RootsTech Conference Beckons Everyone
By R. Scott Lloyd Church News staff writer
- The RootsTech family history conference is March 21–23 in the Salt Palace Convention Center in Salt Lake City.
- Register for more than 250 sessions, including a Getting Started track, at rootstech.org.
- In conjunction with the conference, free-of-charge training for members will be available.
“RootsTech has something for everyone, whether an avid genealogist or someone just getting started and interested in telling and sharing personal and family stories or simply to discover the latest technologies and solutions to better connect the family.” —Paul M. Nauta, marketing manager for FamilySearch
RootsTech, which since its beginning two years ago has rapidly become the largest paid family history conference in the United States, will again convene in the Salt Palace Convention Center in Salt Lake City March 21–23, this time with an increased focus on and appeal to beginners.
“RootsTech has something for everyone, whether an avid genealogist or someone just getting started and interested in telling and sharing personal and family stories or simply to discover the latest technologies and solutions to better connect the family,” said Paul M. Nauta, marketing manager for FamilySearch, the Church’s organization providing service to family history enthusiasts worldwide regardless of religious persuasion.
He described RootsTech as “a unique, world-class forum to discover the latest family history–related tools and techniques to explore, manage, and share your family history or capture and tell your personal story or the many rich and powerful stories of your family.”
Brother Nauta said attendees “can connect with research experts; learn from award-winning storytellers, performers, and speakers; and be inspired in the pursuit to discover and tell their family story.”
Seven keynote speakers will highlight the three-day event, including Elder Dennis C. Brimhall of the Seventy, current president and CEO of FamilySearch International, and Syd Lieberman, nationally acclaimed storyteller, author, and teacher.
Attendance is expected to exceed last year’s event, which attracted more than 4,000 registrants and was seen by more than 50,000 viewers of live streaming sessions.
This year’s event will feature more classes and speakers, including a choice of more than 250 sessions and workshops. A new Getting Started track beckons novice family history enthusiasts.
A full three-day conference pass costs $219, but the Getting Started track is $39. Church members with family history consultant callings can purchase a three-day pass for $99.
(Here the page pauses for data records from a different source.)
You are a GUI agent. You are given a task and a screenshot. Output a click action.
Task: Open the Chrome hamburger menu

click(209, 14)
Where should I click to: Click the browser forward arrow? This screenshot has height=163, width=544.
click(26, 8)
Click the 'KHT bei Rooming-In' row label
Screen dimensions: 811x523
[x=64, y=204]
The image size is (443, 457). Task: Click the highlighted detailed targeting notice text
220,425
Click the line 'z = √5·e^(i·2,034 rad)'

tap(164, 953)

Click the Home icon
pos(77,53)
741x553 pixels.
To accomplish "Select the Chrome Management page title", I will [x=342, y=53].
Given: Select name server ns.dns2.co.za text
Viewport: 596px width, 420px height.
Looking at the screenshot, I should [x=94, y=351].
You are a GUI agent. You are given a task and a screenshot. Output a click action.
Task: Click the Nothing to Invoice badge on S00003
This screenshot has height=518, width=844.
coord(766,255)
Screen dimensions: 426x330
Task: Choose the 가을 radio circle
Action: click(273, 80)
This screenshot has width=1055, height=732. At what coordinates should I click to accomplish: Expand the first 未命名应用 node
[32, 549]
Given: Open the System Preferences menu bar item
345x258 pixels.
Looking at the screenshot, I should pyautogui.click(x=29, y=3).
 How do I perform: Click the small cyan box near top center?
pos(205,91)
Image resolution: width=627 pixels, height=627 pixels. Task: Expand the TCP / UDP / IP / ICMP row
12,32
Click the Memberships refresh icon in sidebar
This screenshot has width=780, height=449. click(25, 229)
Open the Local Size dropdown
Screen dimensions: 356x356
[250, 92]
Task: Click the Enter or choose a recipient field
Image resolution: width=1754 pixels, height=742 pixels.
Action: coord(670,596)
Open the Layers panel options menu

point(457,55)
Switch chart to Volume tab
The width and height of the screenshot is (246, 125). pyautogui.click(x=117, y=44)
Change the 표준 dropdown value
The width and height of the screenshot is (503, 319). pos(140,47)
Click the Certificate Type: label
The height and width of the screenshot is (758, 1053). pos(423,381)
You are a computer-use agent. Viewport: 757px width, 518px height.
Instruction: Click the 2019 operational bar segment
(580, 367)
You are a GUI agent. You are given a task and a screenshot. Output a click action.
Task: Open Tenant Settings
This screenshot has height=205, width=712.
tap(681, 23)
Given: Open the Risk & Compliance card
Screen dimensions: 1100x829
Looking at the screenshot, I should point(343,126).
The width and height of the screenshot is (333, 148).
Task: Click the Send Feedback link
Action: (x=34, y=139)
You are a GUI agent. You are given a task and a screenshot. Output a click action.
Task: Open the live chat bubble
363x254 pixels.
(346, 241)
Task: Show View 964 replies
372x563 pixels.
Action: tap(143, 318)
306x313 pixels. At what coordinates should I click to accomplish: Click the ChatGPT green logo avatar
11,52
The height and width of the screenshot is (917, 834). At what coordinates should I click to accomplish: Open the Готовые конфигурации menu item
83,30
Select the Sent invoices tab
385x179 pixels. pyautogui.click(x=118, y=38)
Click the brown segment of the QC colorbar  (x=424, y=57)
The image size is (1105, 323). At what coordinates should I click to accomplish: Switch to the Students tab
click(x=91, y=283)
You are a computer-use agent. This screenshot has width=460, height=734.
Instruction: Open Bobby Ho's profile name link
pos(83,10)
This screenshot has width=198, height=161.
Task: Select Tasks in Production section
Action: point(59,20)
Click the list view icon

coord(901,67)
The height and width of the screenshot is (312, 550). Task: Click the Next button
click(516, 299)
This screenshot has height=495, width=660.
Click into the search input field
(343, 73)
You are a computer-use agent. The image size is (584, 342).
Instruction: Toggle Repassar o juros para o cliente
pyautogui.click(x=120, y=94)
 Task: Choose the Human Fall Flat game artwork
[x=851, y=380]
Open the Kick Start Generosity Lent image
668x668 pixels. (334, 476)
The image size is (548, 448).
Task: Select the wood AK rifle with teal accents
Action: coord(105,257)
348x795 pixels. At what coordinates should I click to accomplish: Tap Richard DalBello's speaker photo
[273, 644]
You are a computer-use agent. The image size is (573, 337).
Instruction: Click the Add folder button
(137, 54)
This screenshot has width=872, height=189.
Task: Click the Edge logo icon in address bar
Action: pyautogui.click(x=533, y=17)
In conjunction with the conference, free-of-charge training for priesthood leaders and members in the Church will also be available there and online. For more details and to register, see http://www.rootstech.org/fhcallings. Training will include a sneak peek at new features on FamilySearch.org. Three General Authorities will join with Family History Department staff to teach sessions. Elder Allan F. Packer of the Seventy will give an address at a 9:45 a.m. devotional on Saturday, followed by addresses from Elder Paul E. Koelliker and Elder Bradley D. Foster of the Seventy on the role of family history in the work of salvation. Sister Elaine S. Dalton will speak at a devotional that evening culminating several free activities available for youth. See http://www.rootstech.org/youth for more details and to register.
Another free event will feature the Mormon Tabernacle Choir, which will perform a mini-concert in the Salt Lake Tabernacle at 8:45 p.m. Thursday, March 21. “Land That I Love: The Immigration of Irving Berlin” will be the theme of the performance.